◆ **任务目标**: 续写下方关于Amphiregulin在施万细胞调控药物中应用的权利要求书，从第3条权利要求之后接着写。

◆ **所给文本**:
• • • • •

1.表皮生长因子Amphiregulin在制备施万细胞调控药物中的应用，所述Amphiregulin的编码基因核苷酸序列如SEQ ID NO:1所示。

2.如权利要求1所述的应用，其特征在于Amphiregulin作为药物设计靶点设计抑制Amphiregulin表达的药物，抑制施万细胞的增殖和迁移；或者以Amphiregulin作为药物设计靶点设计促进Amphiregulin表达的药物，或者以Amphiregulin作为外源性活性物质的药物，促进施万细胞的增殖和迁移。

3.如权利要求2所述的应用，其特征在于所述抑制Amphiregulin表达的药物是Amphiregulin基因的小干扰RNA。

• • • • •

◆ **提取数据行**:

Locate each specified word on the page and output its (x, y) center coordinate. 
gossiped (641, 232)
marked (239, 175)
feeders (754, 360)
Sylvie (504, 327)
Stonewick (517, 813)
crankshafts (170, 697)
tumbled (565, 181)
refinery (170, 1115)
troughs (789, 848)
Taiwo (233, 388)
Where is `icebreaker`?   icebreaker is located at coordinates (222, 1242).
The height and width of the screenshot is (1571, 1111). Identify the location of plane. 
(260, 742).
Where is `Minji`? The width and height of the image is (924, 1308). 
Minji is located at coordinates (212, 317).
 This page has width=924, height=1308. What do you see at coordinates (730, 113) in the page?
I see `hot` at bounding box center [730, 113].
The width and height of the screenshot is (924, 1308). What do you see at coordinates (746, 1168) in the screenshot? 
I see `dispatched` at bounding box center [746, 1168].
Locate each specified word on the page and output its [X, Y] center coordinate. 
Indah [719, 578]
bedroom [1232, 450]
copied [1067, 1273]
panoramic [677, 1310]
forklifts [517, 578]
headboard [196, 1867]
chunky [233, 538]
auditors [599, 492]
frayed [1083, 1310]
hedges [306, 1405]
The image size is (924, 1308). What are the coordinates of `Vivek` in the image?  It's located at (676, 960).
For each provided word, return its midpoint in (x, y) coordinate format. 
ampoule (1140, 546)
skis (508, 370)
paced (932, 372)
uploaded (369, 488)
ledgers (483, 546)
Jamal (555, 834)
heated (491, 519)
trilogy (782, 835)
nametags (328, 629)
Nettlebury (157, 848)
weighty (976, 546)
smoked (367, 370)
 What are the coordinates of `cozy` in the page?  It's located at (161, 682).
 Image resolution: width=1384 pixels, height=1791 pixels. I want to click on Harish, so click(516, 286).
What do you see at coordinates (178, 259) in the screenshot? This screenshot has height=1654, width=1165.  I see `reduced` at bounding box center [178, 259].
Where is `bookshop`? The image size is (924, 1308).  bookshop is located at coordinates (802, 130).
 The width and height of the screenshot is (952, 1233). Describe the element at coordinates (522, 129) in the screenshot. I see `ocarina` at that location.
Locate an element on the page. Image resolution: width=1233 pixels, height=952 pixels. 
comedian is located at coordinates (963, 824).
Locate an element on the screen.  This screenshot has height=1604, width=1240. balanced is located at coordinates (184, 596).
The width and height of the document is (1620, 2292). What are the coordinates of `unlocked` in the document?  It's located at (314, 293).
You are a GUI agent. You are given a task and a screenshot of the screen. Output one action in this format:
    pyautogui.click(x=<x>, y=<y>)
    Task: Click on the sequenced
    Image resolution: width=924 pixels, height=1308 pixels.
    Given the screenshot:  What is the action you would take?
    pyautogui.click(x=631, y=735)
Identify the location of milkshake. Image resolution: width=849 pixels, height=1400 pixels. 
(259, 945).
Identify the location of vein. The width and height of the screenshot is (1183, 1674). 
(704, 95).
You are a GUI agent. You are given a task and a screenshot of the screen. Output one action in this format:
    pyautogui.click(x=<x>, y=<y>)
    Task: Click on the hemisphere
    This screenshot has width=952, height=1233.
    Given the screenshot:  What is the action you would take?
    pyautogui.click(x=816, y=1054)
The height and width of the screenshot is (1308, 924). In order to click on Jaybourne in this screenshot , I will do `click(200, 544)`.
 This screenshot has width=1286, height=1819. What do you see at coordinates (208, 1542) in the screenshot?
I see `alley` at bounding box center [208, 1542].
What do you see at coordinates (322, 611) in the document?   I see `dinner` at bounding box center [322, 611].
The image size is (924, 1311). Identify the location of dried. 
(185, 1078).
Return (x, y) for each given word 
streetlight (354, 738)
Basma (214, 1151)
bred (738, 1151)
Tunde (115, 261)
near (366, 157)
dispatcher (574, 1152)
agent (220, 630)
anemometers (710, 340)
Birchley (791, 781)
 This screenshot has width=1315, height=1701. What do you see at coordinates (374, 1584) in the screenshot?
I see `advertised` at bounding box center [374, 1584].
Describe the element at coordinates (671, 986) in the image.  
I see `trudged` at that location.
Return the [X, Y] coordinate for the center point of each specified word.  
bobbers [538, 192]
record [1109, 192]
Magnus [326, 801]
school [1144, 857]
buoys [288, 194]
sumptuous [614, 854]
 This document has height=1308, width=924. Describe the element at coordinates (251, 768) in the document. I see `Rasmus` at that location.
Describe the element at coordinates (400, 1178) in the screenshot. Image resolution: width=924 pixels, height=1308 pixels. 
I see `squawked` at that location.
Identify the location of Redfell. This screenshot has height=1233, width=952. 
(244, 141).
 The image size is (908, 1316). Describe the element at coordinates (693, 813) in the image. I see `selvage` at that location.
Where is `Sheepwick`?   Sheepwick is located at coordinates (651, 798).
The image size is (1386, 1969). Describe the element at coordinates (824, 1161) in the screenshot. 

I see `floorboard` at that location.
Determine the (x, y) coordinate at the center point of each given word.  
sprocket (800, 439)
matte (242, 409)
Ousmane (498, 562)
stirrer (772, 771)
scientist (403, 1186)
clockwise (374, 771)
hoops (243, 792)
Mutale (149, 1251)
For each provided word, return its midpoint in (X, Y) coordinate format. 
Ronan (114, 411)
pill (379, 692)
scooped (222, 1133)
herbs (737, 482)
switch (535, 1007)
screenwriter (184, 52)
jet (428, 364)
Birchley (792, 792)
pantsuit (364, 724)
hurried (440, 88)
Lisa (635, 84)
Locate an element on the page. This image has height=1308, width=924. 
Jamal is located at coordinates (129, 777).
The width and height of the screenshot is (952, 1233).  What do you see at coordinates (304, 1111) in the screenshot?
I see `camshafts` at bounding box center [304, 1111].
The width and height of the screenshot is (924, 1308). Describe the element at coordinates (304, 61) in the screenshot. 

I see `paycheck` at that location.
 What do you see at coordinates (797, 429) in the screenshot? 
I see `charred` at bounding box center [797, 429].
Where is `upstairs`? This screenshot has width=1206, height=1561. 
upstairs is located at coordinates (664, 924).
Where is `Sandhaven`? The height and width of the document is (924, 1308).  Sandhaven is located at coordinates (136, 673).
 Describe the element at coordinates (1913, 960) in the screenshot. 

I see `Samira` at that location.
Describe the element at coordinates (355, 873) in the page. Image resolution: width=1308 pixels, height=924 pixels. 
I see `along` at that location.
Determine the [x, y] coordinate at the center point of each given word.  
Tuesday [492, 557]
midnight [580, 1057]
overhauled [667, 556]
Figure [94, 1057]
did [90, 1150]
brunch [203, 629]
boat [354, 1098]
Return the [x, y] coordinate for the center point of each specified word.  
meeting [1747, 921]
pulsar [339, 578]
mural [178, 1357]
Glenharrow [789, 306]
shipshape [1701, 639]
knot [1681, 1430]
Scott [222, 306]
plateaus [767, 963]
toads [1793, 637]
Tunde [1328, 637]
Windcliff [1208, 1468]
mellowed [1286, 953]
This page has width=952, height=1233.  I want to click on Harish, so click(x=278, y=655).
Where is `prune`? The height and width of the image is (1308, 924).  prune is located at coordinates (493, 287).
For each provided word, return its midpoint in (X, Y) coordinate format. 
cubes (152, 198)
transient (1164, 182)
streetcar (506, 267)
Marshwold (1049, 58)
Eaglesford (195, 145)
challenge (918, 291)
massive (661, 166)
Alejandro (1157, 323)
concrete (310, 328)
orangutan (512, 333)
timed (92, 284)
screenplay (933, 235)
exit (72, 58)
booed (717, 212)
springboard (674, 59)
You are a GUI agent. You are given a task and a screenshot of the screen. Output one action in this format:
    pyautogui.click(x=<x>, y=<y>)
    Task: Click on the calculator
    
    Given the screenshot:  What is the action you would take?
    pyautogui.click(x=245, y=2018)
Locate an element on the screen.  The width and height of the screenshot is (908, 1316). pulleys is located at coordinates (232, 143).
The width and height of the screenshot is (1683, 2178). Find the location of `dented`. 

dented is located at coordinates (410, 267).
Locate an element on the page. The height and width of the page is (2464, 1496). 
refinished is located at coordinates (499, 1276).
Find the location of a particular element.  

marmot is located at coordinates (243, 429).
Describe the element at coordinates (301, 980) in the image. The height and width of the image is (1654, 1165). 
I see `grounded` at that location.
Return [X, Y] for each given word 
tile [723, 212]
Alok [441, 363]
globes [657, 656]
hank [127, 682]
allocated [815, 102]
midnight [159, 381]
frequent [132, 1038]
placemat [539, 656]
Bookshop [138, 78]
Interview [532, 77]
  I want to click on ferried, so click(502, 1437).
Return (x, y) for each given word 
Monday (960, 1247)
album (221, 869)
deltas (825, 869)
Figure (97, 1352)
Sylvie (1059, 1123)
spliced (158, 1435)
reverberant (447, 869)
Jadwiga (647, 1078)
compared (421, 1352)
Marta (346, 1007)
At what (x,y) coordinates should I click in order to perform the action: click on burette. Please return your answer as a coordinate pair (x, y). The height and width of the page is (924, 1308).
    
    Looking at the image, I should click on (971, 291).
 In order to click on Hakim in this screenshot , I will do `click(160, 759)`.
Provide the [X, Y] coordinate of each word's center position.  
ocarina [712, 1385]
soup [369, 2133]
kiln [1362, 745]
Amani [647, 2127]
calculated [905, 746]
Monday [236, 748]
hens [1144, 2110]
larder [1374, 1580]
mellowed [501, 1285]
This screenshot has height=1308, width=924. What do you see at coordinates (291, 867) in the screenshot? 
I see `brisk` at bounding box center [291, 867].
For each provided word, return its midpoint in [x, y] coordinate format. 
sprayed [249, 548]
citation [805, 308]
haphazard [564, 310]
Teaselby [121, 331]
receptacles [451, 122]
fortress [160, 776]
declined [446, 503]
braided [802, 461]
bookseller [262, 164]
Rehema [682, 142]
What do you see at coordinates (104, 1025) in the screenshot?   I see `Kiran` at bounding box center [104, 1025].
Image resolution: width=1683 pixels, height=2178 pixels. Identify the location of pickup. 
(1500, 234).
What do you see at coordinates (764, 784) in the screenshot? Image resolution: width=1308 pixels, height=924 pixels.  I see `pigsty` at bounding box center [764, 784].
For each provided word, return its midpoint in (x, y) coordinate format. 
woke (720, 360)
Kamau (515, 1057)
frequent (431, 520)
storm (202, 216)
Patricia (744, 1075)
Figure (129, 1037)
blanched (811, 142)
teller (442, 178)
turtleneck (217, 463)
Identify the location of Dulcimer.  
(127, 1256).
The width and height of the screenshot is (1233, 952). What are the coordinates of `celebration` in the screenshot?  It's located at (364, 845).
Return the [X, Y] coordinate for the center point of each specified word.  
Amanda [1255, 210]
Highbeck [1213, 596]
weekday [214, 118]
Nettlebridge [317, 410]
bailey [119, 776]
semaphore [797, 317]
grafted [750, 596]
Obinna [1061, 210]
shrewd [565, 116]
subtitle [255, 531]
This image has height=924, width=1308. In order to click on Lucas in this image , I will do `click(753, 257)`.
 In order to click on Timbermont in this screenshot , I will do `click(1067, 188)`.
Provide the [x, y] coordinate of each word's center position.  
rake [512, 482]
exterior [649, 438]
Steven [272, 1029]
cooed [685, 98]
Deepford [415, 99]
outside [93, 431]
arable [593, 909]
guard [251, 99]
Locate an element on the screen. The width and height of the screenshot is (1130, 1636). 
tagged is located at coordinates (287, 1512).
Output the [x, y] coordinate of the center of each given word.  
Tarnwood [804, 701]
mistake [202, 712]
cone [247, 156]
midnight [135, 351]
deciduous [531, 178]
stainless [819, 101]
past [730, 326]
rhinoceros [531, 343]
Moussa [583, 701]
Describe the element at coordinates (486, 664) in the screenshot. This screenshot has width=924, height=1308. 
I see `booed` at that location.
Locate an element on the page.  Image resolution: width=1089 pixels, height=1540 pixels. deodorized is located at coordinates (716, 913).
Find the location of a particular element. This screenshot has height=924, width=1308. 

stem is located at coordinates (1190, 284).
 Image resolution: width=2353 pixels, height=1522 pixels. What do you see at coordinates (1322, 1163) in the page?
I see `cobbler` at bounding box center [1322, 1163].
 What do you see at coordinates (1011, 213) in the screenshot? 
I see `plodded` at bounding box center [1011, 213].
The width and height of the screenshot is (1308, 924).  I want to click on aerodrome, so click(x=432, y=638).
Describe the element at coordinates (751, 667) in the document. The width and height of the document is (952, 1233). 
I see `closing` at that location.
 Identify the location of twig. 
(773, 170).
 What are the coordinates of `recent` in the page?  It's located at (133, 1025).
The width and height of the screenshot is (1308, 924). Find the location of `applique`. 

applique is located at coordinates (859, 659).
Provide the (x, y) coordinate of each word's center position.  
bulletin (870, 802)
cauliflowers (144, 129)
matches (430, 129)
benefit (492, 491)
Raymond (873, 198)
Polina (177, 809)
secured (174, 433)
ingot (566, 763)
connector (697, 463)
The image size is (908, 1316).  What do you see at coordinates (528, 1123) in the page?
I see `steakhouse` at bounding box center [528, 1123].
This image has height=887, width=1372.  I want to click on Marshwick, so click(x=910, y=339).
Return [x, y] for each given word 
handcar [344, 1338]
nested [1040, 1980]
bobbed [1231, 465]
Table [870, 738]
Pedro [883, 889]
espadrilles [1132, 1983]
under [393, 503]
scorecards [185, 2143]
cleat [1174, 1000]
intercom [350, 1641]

• • • • •

◆ **作答区**:
4.一种Amphiregulin抑制剂，其特征为Amphiregulin基因的小干扰RNA为双链小干扰RNA，正义链序列如SEQ ID NO:2、4或6所示。

5.如权利要求1所述的应用，其特征在于施万细胞调控药物包括促周围神经再生药物、治疗周围神经损伤和中枢神经损伤疾病药物、治疗施万细胞过度增殖疾病药物，所述施万细胞过度增殖疾病包括神经鞘瘤以及神经损伤后施万细胞大量增殖引发施万细胞的分化障碍。